AIM OF THE TASK:
What is the number of lines below that contain the word "will"? Respond with that number alone.

*** Opening of PROVIDED RECORDS ***

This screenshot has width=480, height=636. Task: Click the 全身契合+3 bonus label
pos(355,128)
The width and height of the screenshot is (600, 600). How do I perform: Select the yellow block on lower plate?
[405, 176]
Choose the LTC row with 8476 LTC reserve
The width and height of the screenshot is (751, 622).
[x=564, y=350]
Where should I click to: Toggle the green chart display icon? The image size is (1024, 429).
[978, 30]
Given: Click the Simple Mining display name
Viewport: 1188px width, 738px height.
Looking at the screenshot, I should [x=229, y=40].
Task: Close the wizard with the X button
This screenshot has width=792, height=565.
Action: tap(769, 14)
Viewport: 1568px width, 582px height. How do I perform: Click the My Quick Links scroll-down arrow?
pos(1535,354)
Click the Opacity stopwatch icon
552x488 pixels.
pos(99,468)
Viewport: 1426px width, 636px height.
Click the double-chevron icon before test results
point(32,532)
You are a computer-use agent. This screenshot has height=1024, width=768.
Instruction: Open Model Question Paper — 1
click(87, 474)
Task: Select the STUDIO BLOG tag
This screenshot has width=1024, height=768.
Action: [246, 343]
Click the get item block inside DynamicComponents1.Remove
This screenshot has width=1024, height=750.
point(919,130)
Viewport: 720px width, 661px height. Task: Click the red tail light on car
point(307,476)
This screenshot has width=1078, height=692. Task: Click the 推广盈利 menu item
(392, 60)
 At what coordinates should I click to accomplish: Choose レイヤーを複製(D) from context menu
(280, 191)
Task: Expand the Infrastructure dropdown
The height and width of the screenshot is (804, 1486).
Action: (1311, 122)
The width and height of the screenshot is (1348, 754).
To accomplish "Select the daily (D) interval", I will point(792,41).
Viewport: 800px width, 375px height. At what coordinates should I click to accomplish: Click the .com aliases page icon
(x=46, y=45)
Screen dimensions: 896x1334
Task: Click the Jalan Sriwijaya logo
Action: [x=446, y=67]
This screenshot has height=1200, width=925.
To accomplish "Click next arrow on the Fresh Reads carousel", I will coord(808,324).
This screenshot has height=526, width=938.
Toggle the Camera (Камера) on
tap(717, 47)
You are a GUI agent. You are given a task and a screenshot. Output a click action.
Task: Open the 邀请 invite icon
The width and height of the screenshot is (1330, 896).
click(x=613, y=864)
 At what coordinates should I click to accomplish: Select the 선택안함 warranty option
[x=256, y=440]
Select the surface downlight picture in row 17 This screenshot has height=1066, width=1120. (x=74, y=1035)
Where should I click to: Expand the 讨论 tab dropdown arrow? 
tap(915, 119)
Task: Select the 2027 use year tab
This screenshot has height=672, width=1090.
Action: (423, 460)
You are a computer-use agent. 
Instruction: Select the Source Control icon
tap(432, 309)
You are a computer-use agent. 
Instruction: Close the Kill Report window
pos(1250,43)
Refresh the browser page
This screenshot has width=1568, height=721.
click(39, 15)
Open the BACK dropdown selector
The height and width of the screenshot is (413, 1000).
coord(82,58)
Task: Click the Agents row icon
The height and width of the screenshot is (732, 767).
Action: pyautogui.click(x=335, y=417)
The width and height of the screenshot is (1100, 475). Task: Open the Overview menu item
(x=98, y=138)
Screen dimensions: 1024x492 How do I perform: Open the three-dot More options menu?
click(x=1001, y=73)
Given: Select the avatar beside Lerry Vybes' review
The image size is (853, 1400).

*** Close of PROVIDED RECORDS ***

OUTPUT FOR THIS TASK:
2